Paylaş
The Melvins’ten Dale Crover’a yazdığı mektupla başlıyordu. Crover hem arkadaşı hem de müzik konusunda çok etkilendiği bir isimdi.
The Melvins’in konserine niye gidemediklerini açıklayarak başlıyordu sözlerine. ‘Chris’in kız arkadaşı Shelli’nin son dakikada uyuzluk yapıp cayması sebep olmuştu konseri kaçırmalarına; benzin için topladıkları parayı kırışmaya ve ‘sefil hayatlarına’ dönmeye karar vermişlerdi.
Mektubun (yollandı mı bilmiyoruz) ikinci sayfasının üst kısmında büyük harflerle şu not vardı: “HA, BU ARADA (GRUBUMUZUN) SON VE KESİN ADI: NIRVANA...”
Mektubu yazan arkadaşın adı Kurt Cobain. ‘Chris’ diye adı geçen kişi de Krist Novoselic... Zaten kendi adını da ‘Kurdt’ diye yazmayı seviyor!..
Mektubun tarihi yok fakat anlattıklarından yola çıkarak 1980’lerin sonlarına doğru yazıldığı sonucuna varabiliyoruz.
Efsane bağımsız plak şirketi Sub Pop Records ile bir şekilde bağlantı kurulmuş, sağda solda çalmaya başlamışlar, bir plak sözleşmesi umudu belirmiş ufukta.

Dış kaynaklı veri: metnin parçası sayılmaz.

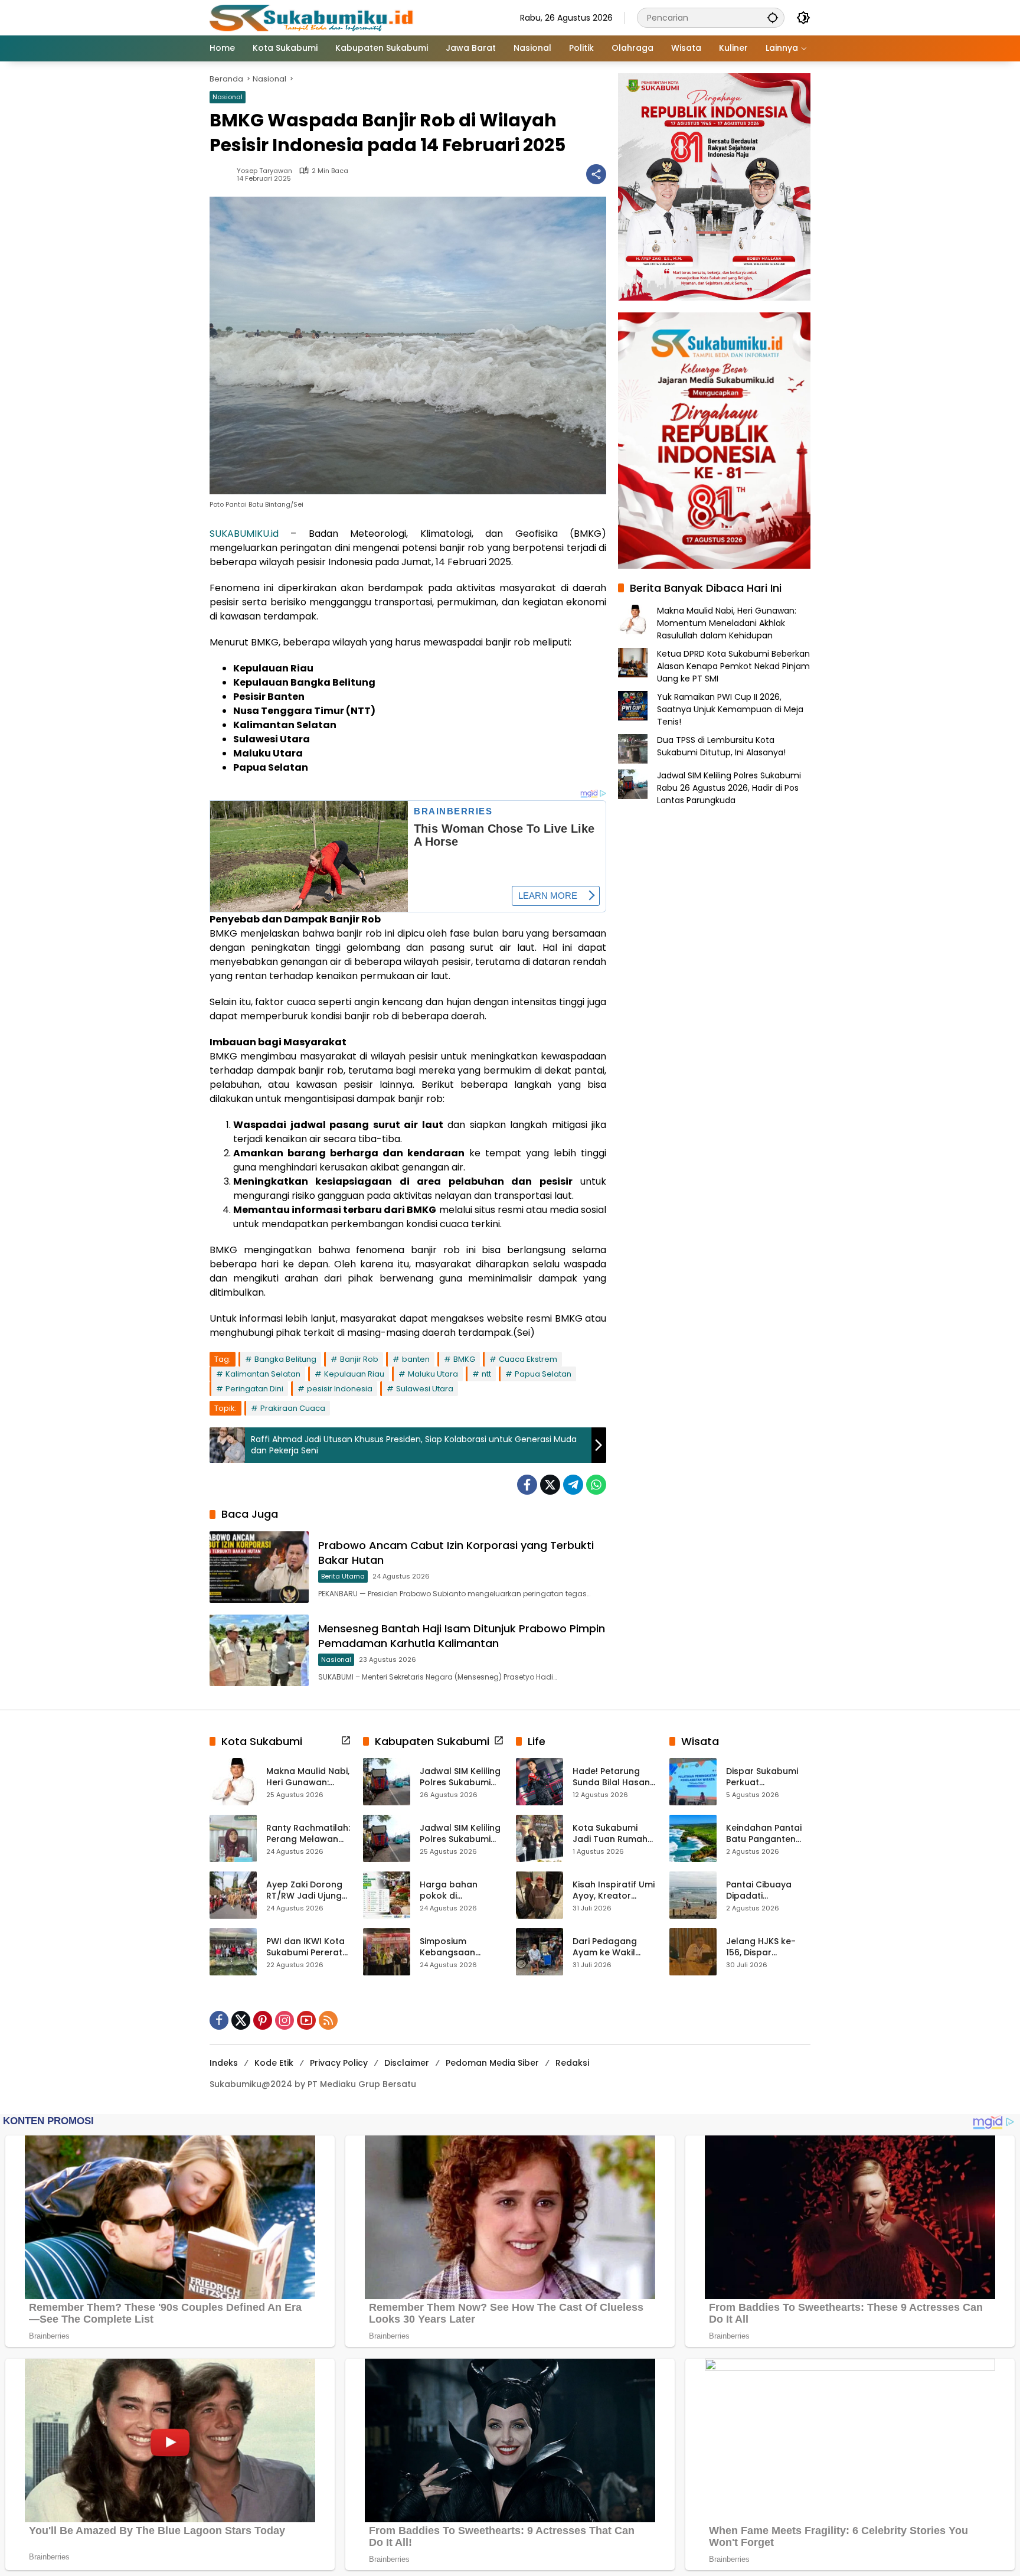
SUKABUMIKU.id (244, 533)
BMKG (464, 1359)
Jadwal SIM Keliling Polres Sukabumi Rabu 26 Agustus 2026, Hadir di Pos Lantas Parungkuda (729, 787)
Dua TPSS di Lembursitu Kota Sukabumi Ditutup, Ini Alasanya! (721, 746)
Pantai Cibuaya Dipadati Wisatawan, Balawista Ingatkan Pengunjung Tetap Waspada (768, 1890)
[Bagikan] (596, 174)
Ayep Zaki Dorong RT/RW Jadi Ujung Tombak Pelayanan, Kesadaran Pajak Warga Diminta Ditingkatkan (304, 1890)
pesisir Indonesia (339, 1388)
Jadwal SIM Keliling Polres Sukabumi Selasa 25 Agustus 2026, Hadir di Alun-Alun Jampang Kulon (462, 1833)
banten (416, 1359)
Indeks (224, 2063)
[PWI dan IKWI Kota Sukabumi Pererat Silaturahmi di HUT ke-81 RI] (233, 1951)
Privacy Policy (339, 2063)
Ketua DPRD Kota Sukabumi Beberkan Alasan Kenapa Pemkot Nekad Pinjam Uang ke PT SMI (733, 666)
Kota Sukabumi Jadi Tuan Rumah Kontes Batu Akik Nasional (610, 1833)
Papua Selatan (543, 1374)
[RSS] (328, 2020)
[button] (772, 17)
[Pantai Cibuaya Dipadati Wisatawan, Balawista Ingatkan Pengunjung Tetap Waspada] (693, 1895)
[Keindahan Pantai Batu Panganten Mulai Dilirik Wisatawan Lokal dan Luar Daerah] (693, 1838)
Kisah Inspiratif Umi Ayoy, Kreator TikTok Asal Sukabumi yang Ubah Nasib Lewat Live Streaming (614, 1890)
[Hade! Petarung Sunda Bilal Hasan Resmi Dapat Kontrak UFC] (539, 1781)
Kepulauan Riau (354, 1374)
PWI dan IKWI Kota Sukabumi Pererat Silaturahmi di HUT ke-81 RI (305, 1947)
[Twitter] (550, 1485)
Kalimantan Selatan (262, 1374)
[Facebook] (527, 1485)
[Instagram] (284, 2020)
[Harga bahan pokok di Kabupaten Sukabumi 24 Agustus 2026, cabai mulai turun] (386, 1895)
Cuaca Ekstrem (528, 1359)
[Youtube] (306, 2020)
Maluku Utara (433, 1374)
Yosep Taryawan (264, 171)
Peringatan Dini (254, 1388)
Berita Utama (343, 1576)
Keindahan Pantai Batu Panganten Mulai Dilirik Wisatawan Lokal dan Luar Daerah (764, 1833)
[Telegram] (573, 1485)
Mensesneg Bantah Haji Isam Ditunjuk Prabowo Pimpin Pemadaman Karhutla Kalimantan (461, 1636)
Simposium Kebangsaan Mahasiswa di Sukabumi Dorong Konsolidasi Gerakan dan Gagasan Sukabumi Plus (458, 1947)
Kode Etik (273, 2063)
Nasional (227, 97)
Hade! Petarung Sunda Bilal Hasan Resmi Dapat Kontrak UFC (611, 1777)
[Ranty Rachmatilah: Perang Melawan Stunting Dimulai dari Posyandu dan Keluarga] (233, 1838)
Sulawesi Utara (424, 1388)
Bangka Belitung (285, 1359)
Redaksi (572, 2063)
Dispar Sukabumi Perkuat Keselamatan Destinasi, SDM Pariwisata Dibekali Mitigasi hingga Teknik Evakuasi (766, 1777)
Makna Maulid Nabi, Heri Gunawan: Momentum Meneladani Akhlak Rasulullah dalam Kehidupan (726, 623)
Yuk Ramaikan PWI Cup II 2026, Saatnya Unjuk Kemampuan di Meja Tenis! (730, 709)
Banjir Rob (359, 1359)
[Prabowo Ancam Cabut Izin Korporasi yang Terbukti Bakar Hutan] (259, 1567)
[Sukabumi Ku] (313, 17)
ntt (486, 1374)
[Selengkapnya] (346, 1740)
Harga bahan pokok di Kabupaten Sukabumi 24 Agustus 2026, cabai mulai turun (458, 1890)
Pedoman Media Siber (492, 2063)
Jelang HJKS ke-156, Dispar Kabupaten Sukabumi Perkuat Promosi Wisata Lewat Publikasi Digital (764, 1947)
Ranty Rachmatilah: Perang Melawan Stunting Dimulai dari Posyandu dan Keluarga (308, 1833)
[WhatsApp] (596, 1485)
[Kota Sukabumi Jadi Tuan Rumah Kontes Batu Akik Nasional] (539, 1838)
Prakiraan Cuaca (292, 1408)
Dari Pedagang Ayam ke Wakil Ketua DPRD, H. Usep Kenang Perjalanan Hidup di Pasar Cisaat (614, 1947)
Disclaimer (406, 2063)
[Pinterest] (262, 2020)
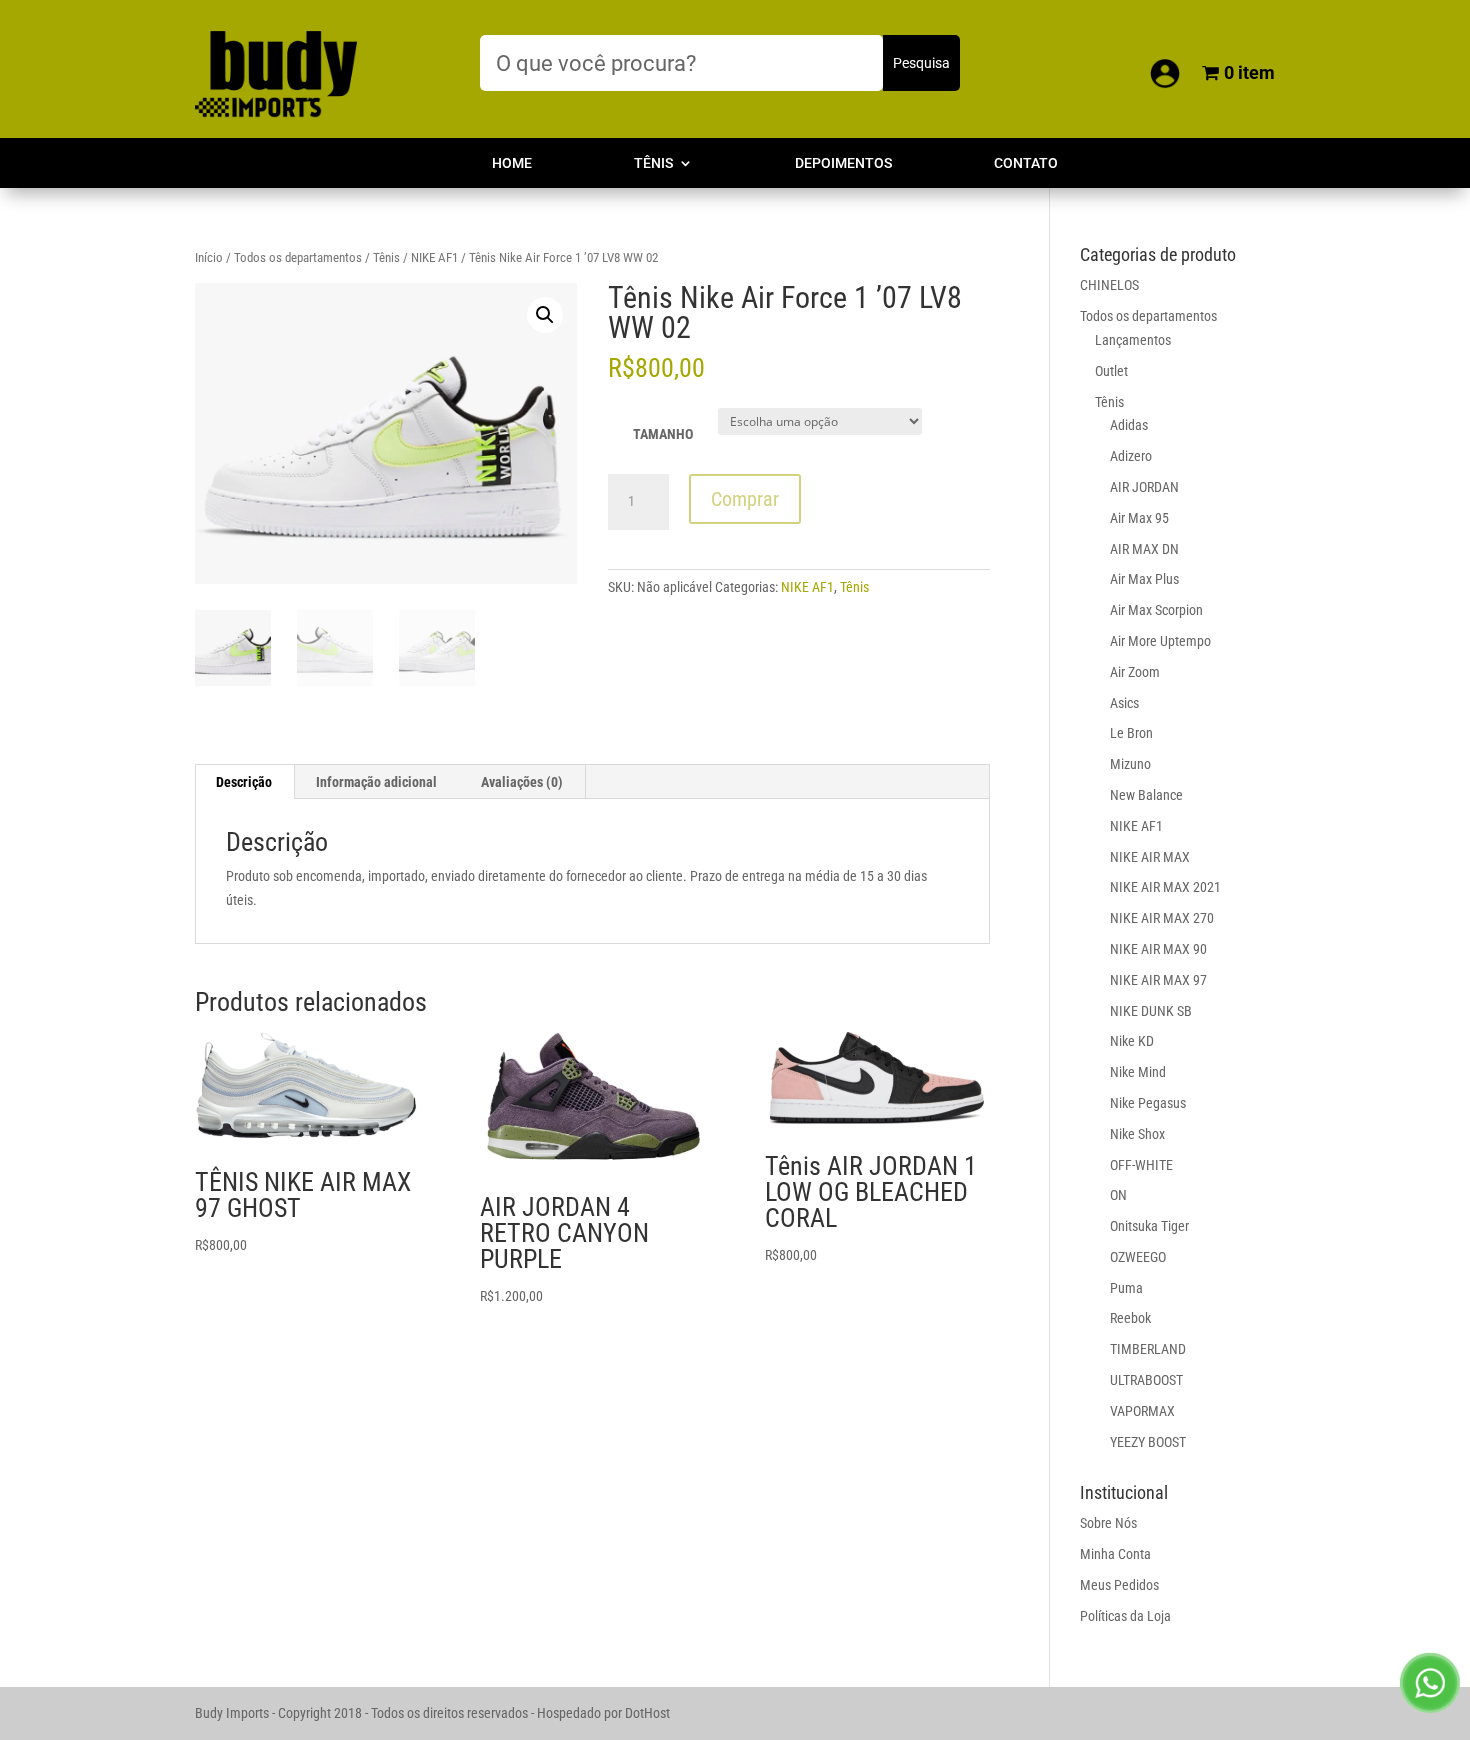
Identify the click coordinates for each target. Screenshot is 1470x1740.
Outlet (1111, 371)
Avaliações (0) (522, 782)
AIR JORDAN (1144, 487)
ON (1118, 1195)
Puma (1126, 1288)
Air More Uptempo (1160, 641)
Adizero (1131, 456)
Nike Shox (1137, 1134)
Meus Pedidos (1119, 1585)
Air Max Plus (1144, 579)
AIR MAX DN (1144, 549)
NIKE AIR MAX (1150, 857)
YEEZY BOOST (1148, 1442)
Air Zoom (1135, 672)
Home (512, 163)
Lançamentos (1133, 340)
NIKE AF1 (434, 257)
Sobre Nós (1108, 1523)
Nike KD (1132, 1041)
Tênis (653, 163)
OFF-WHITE (1141, 1165)
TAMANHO (663, 434)
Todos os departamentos (298, 257)
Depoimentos (843, 163)
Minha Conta (1115, 1554)
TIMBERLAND (1148, 1349)
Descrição (244, 782)
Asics (1124, 703)
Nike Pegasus (1148, 1103)
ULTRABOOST (1146, 1380)
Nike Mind (1138, 1072)
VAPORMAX (1142, 1411)
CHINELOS (1109, 285)
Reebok (1130, 1318)
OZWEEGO (1138, 1257)
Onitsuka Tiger (1149, 1226)
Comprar (745, 499)
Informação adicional (376, 782)
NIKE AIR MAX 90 (1158, 949)
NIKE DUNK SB (1151, 1011)
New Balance (1146, 795)
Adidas (1129, 425)
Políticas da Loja (1125, 1616)
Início (209, 257)
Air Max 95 (1139, 518)
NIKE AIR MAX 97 (1158, 980)
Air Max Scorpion (1156, 610)
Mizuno (1130, 764)
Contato (1026, 163)
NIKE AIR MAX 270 (1162, 918)
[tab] (244, 782)
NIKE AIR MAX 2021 (1165, 887)
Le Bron (1131, 733)
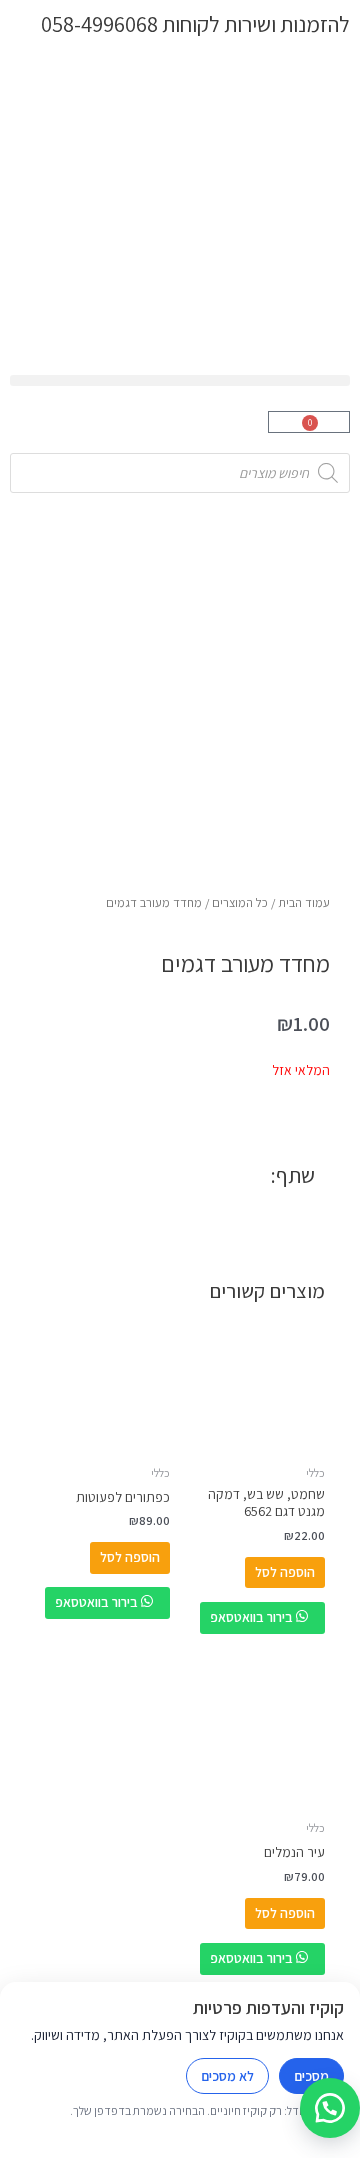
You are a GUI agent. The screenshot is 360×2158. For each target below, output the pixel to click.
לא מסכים (227, 2076)
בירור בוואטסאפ (253, 1617)
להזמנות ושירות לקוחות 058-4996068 (195, 23)
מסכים (311, 2076)
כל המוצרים (240, 902)
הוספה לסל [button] (285, 1572)
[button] (180, 380)
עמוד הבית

Beni asıl kalbimden vuran kısım ‘Chris’le bir gece ‘kafaları iyiyken’ evde yaptıklarını anlattığı bölümdür.
Bir talk-show seyretmektedir adamlarımız. Programın sonunda âdet olduğu üzere bir grup çıkar ve canlı performans sunar. Konuk grup enteresandır: Paul Revere & The Raiders.
1960’larda esmiş, unutulacakken punk grupları tarafından sevilmiş, saygı sunulmuş ancak zamanla kendisinin kötü bir karikatürüne dönüşmüş grubun trajik performansına sinir olur Kurt ve Chris.
Kurt, dostuna evinde şu anda Paul Revere plakları olup olmadığını sorar; Chris “Evet usta” der. Plaklar ortaya çıkar ve Kurt tarafından parçalanır!
Chris önce bozulur, sonra kahkahalarla gülmeye başlar. İkili bu ‘arınma’ operasyonunu genişletmeye karar verir. Mektupta plak raflarından indirilip imha edilen 250 albüm arasında ‘Yes, The Eagles, Carpenters, Joni Mitcell’ gibi isimlerin olduğunu yazar Kurt.
Kurt Cobain’in tabiriyle “İmha edilen boktan plaklar sonrasında Chris Novoselic kendisini arınmış ve yeniden doğmuş gibi hisseder...”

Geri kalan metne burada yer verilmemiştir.